**PROBLEM STATEMENT**
Give back only the lines in the records below from the one with "Task: Select Sometimes" to the one with "Viewport: 518px width, 1609px height.", both inclusive, word for word.

**DATA FOR THE TASK**
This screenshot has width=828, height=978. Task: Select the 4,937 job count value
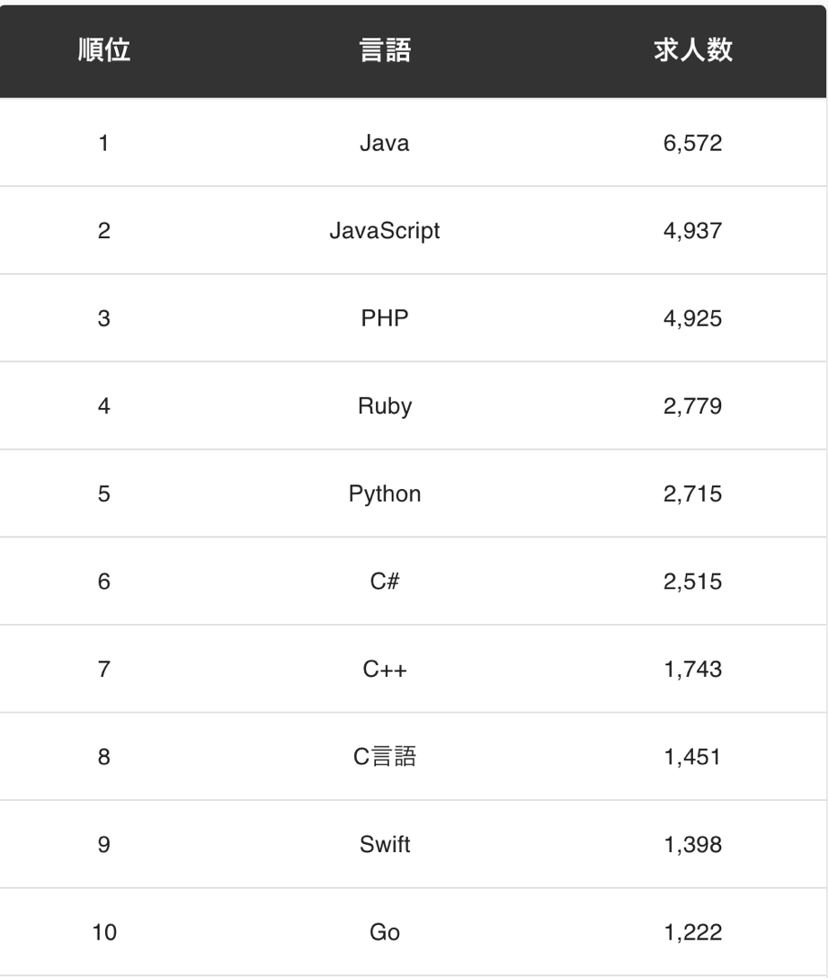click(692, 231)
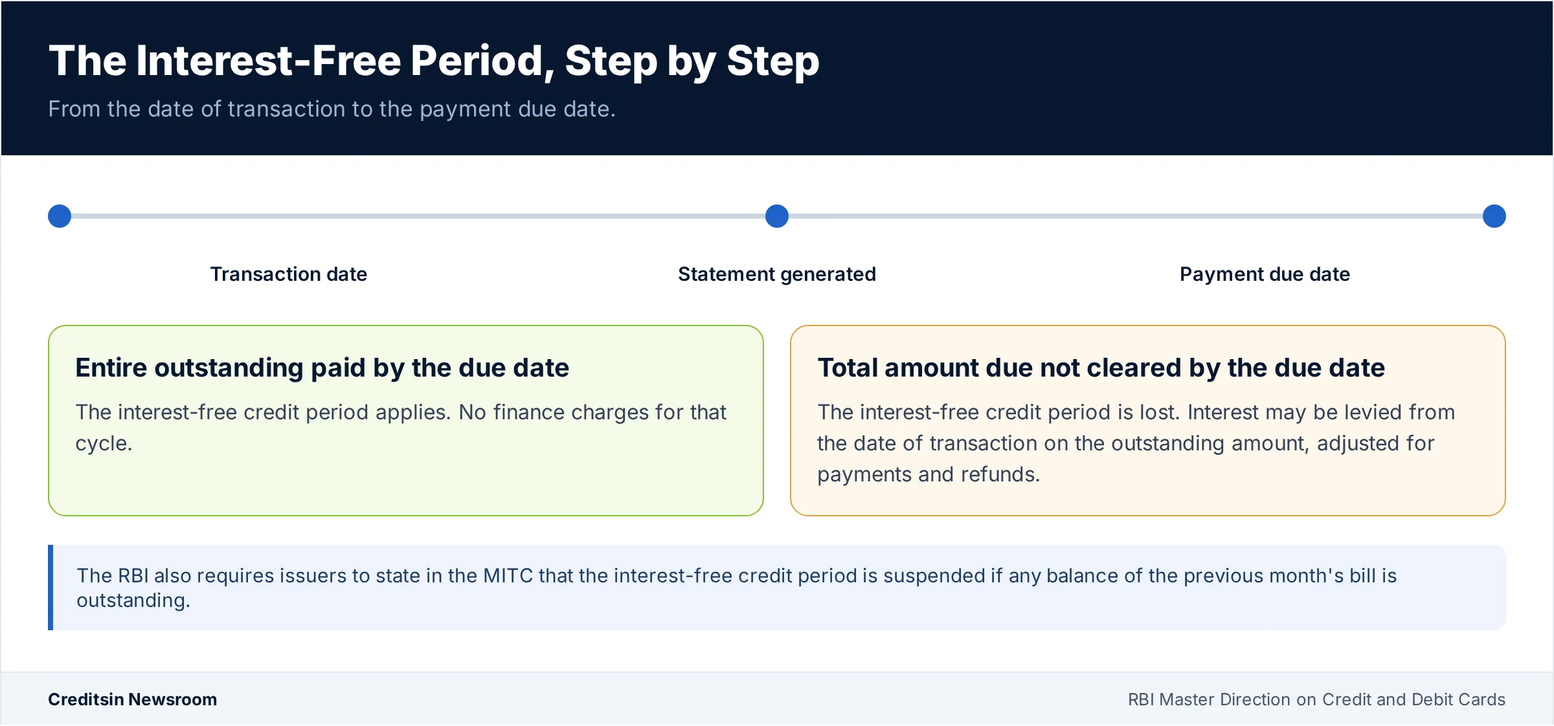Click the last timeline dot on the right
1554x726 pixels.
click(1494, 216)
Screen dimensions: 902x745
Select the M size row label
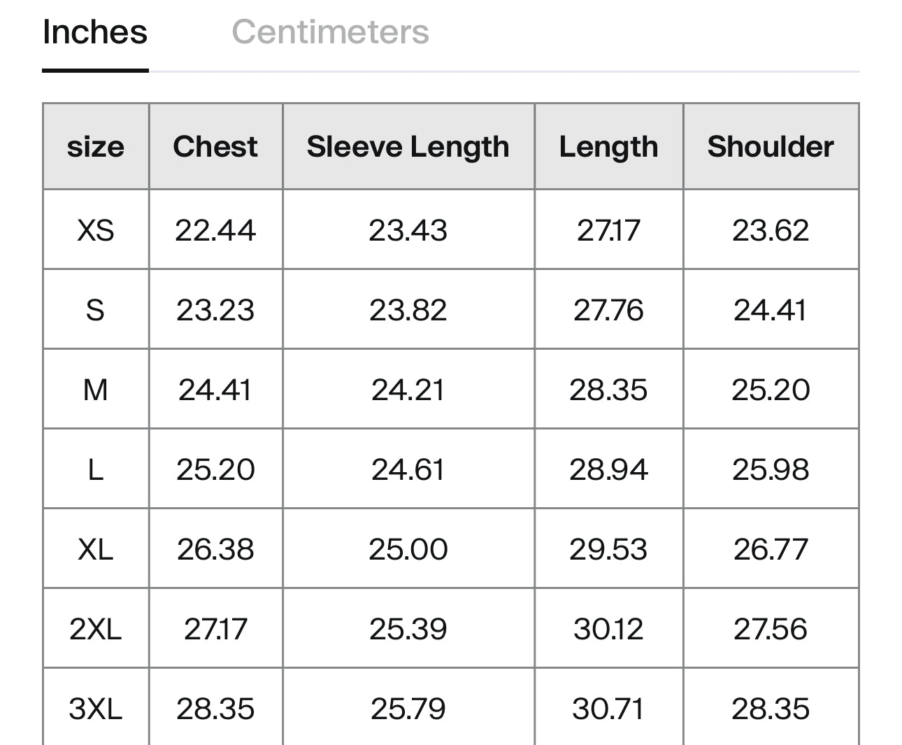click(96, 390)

---

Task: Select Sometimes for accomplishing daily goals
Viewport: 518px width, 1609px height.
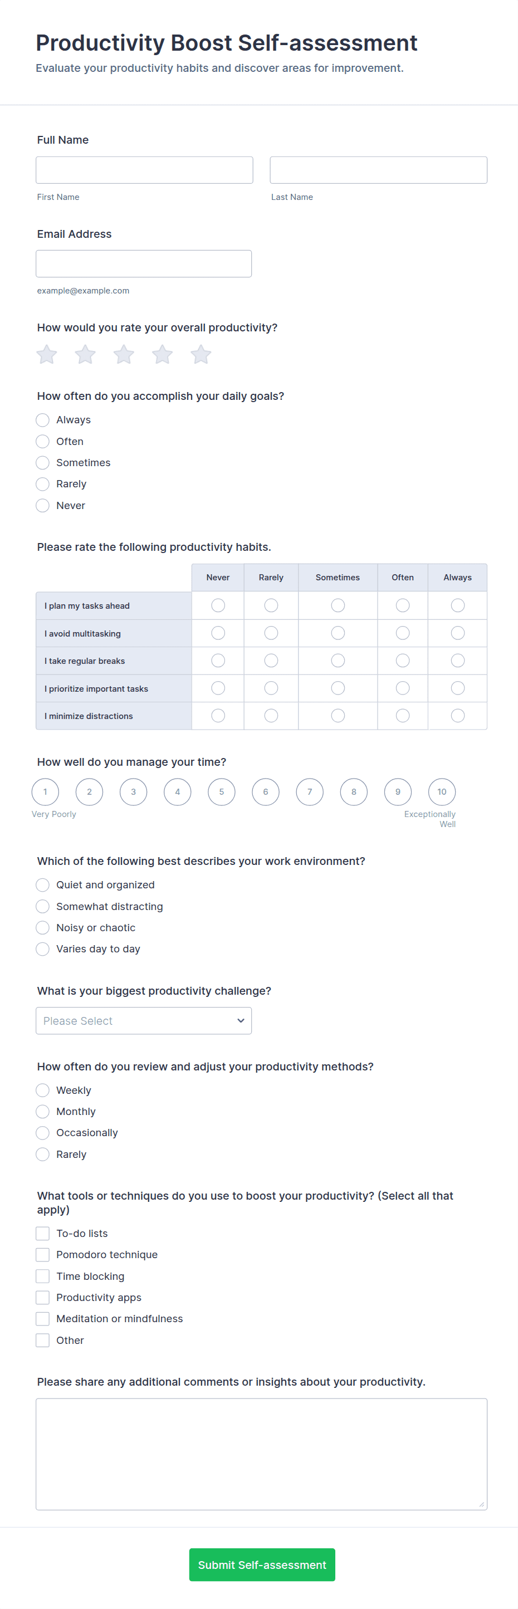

---

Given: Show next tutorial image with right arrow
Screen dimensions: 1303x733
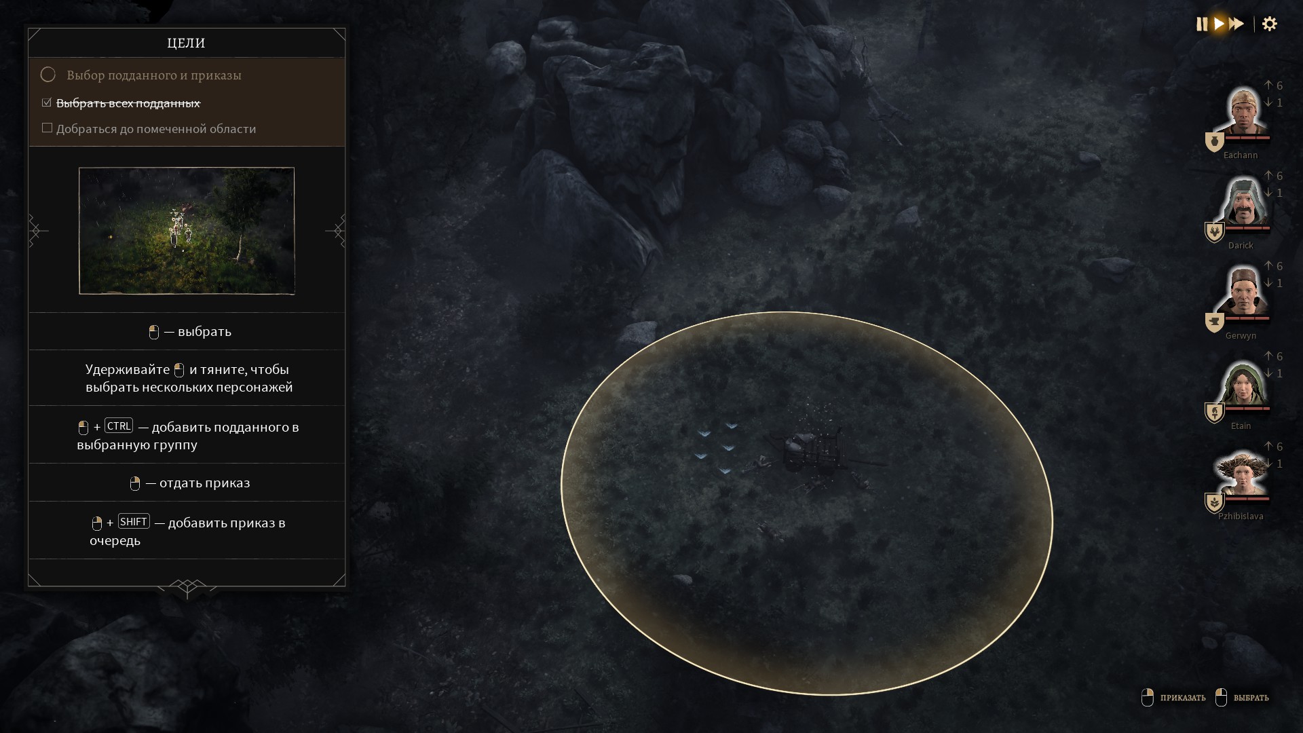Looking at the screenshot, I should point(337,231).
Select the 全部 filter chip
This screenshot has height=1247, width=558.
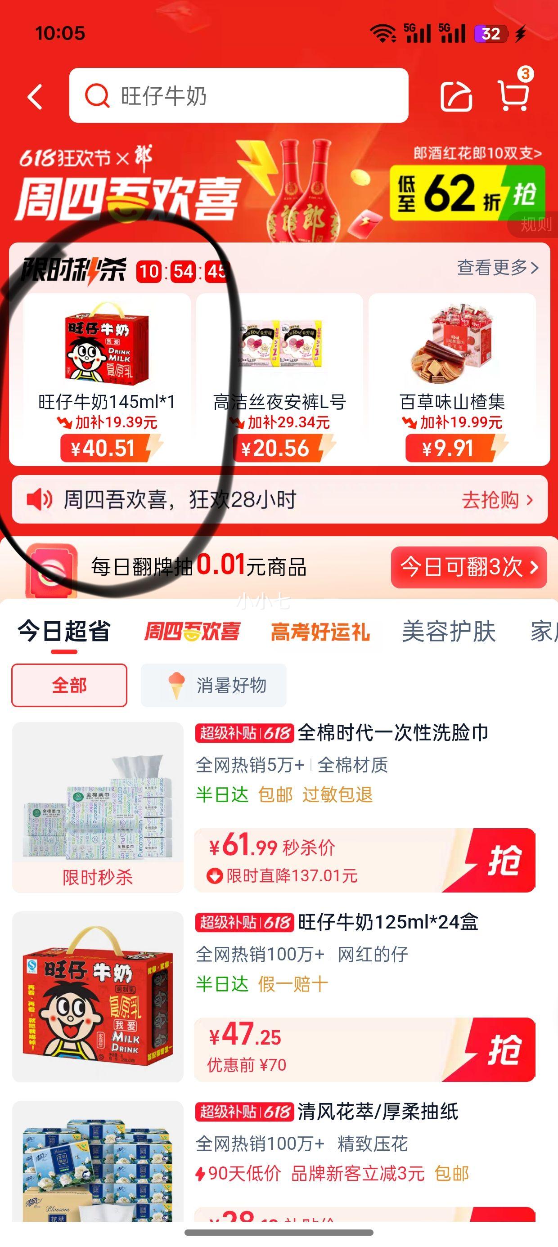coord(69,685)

**EXERCISE RESULT**
Task: Select Sometimes for accomplishing daily goals
Viewport: 518px width, 1609px height.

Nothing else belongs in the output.